At the same time, demand for physical cash in the economy continued to grow. Currency in circulation rose approximately 17%, from GH¢71.6 billion in 2024 to GH¢83.8 billion in 2025, reflecting sustained reliance on cash transactions despite ongoing expansion of digital payment channels. The BoG defines currency in circulation as the total face value of banknotes and coins held by the public and financial institutions, net of cash retained in its own vaults.
The simultaneous fall in production costs and rise in circulating cash presents a nuanced picture. It suggests the central bank printed less, but Ghanaians were using more cash, possibly because existing notes remained in circulation longer or because inventory levels were managed more tightly.

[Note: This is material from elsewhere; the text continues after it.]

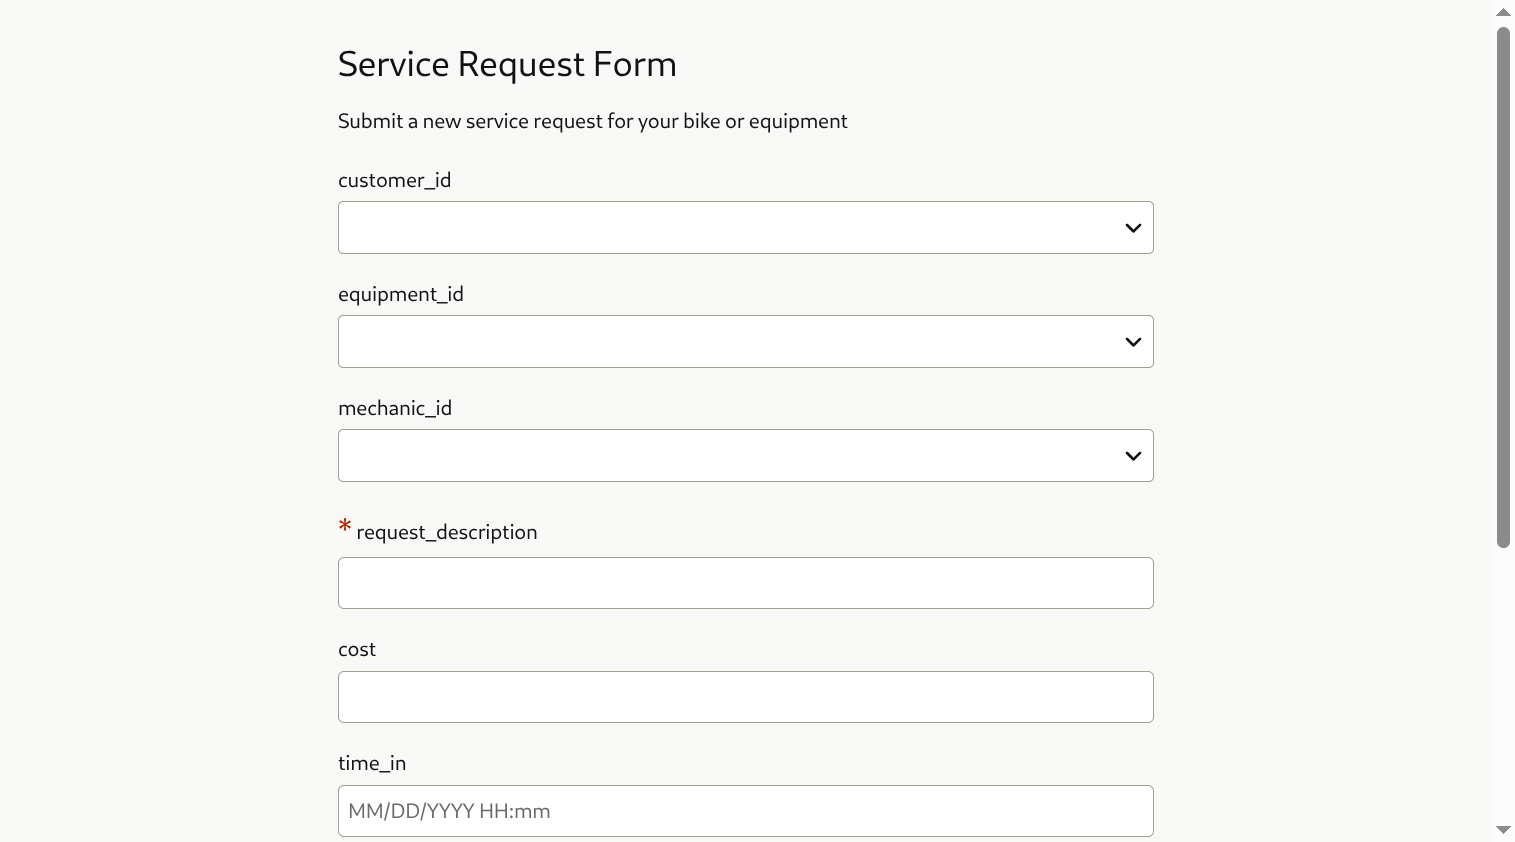This screenshot has width=1515, height=842.
Task: Click the equipment_id field label
Action: pyautogui.click(x=400, y=294)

The data also points to a broader structural shift underway in currency management. Non-production costs, including distribution logistics, service contracts, and foreign exchange-related operations, are emerging as the dominant cost drivers, overtaking the physical printing of money. This has implications for how the BoG plans future currency issuance, particularly as it balances cost efficiency with rising cash demand across the economy.
The BoG’s 2025 accounts, released after a one-month extension partly due to a change in external auditors, also revealed a net loss of GH¢15.6 billion and a negative equity position of GH¢35 billion for the year, driven largely by open market operations costs and exchange rate revaluation effects.